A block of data
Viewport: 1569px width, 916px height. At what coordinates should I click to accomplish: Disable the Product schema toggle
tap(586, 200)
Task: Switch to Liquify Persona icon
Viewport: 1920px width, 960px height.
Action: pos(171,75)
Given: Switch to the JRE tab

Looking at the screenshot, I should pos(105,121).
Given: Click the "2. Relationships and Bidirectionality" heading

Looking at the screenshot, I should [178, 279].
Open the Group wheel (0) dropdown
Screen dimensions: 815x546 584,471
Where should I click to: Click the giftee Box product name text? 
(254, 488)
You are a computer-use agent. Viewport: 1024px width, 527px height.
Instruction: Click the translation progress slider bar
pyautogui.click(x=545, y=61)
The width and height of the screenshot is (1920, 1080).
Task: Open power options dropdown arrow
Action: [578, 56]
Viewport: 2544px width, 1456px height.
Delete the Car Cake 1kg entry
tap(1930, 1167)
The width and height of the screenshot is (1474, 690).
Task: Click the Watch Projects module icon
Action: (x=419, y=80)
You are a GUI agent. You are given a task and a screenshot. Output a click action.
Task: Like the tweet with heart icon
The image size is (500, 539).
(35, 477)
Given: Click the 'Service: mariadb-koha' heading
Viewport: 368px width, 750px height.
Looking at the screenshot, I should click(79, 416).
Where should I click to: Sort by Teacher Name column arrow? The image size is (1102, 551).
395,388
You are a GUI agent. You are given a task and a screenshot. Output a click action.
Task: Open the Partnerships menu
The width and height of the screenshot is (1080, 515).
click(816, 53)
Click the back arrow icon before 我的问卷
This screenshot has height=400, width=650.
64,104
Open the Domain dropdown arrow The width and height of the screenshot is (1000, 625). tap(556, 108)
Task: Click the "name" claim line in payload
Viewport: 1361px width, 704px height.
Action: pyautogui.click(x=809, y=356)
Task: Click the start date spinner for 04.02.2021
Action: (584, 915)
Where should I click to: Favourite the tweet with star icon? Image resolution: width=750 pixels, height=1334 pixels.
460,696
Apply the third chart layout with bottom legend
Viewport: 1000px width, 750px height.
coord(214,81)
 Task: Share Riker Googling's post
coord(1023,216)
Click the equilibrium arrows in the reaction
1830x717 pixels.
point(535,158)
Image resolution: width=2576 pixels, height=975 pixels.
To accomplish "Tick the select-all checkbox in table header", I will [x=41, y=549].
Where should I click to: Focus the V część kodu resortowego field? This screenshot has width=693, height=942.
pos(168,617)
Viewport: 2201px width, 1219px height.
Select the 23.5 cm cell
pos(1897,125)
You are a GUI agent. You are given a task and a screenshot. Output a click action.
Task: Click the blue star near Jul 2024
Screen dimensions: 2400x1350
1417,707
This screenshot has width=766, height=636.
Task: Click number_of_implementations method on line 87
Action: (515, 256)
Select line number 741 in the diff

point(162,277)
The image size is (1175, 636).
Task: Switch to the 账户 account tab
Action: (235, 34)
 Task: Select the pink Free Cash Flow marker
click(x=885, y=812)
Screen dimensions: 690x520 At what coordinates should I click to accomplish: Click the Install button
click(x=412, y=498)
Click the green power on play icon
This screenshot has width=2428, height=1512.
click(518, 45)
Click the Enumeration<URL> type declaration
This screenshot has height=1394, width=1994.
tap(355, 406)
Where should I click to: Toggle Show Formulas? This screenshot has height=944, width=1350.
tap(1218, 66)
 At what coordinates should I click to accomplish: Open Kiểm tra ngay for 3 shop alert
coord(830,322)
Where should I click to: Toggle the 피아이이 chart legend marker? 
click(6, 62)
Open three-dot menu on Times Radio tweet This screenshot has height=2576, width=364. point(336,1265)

- **Exercise description**: Reproduce every one of the items above, swapping each "Viewport" for "Screen area" and keeping the rest unchanged.

- **Output for this exercise**:
Screen area: 1569px width, 916px height. At what coordinates should I click to accomplish: Disable the Product schema toggle
tap(586, 200)
Task: Switch to Liquify Persona icon
Screen area: 1920px width, 960px height.
Action: pos(171,75)
Given: Switch to the JRE tab

Looking at the screenshot, I should pos(105,121).
Given: Click the "2. Relationships and Bidirectionality" heading

Looking at the screenshot, I should [178, 279].
Open the Group wheel (0) dropdown
Screen dimensions: 815x546 584,471
Where should I click to: Click the giftee Box product name text? 
(254, 488)
You are a computer-use agent. Screen area: 1024px width, 527px height.
Instruction: Click the translation progress slider bar
pyautogui.click(x=545, y=61)
The width and height of the screenshot is (1920, 1080).
Task: Open power options dropdown arrow
Action: [578, 56]
Screen area: 2544px width, 1456px height.
Delete the Car Cake 1kg entry
tap(1930, 1167)
The width and height of the screenshot is (1474, 690).
Task: Click the Watch Projects module icon
Action: (x=419, y=80)
You are a GUI agent. You are given a task and a screenshot. Output a click action.
Task: Like the tweet with heart icon
The image size is (500, 539).
(35, 477)
Given: Click the 'Service: mariadb-koha' heading
Screen area: 368px width, 750px height.
Looking at the screenshot, I should click(79, 416).
Where should I click to: Sort by Teacher Name column arrow? The image size is (1102, 551).
395,388
You are a GUI agent. You are given a task and a screenshot. Output a click action.
Task: Open the Partnerships menu
The width and height of the screenshot is (1080, 515).
click(816, 53)
Click the back arrow icon before 我的问卷
This screenshot has height=400, width=650.
64,104
Open the Domain dropdown arrow The width and height of the screenshot is (1000, 625). tap(556, 108)
Task: Click the "name" claim line in payload
Screen area: 1361px width, 704px height.
Action: pyautogui.click(x=809, y=356)
Task: Click the start date spinner for 04.02.2021
Action: (584, 915)
Where should I click to: Favourite the tweet with star icon? Image resolution: width=750 pixels, height=1334 pixels.
460,696
Apply the third chart layout with bottom legend
Screen area: 1000px width, 750px height.
coord(214,81)
 Task: Share Riker Googling's post
coord(1023,216)
Click the equilibrium arrows in the reaction
1830x717 pixels.
point(535,158)
Image resolution: width=2576 pixels, height=975 pixels.
To accomplish "Tick the select-all checkbox in table header", I will [x=41, y=549].
Where should I click to: Focus the V część kodu resortowego field? This screenshot has width=693, height=942.
pos(168,617)
Screen area: 2201px width, 1219px height.
Select the 23.5 cm cell
pos(1897,125)
You are a GUI agent. You are given a task and a screenshot. Output a click action.
Task: Click the blue star near Jul 2024
Screen dimensions: 2400x1350
1417,707
This screenshot has width=766, height=636.
Task: Click number_of_implementations method on line 87
Action: (515, 256)
Select line number 741 in the diff

point(162,277)
The image size is (1175, 636).
Task: Switch to the 账户 account tab
Action: (235, 34)
 Task: Select the pink Free Cash Flow marker
click(x=885, y=812)
Screen dimensions: 690x520 At what coordinates should I click to accomplish: Click the Install button
click(x=412, y=498)
Click the green power on play icon
This screenshot has width=2428, height=1512.
click(518, 45)
Click the Enumeration<URL> type declaration
This screenshot has height=1394, width=1994.
tap(355, 406)
Where should I click to: Toggle Show Formulas? This screenshot has height=944, width=1350.
tap(1218, 66)
 At what coordinates should I click to accomplish: Open Kiểm tra ngay for 3 shop alert
coord(830,322)
Where should I click to: Toggle the 피아이이 chart legend marker? 
click(6, 62)
Open three-dot menu on Times Radio tweet This screenshot has height=2576, width=364. point(336,1265)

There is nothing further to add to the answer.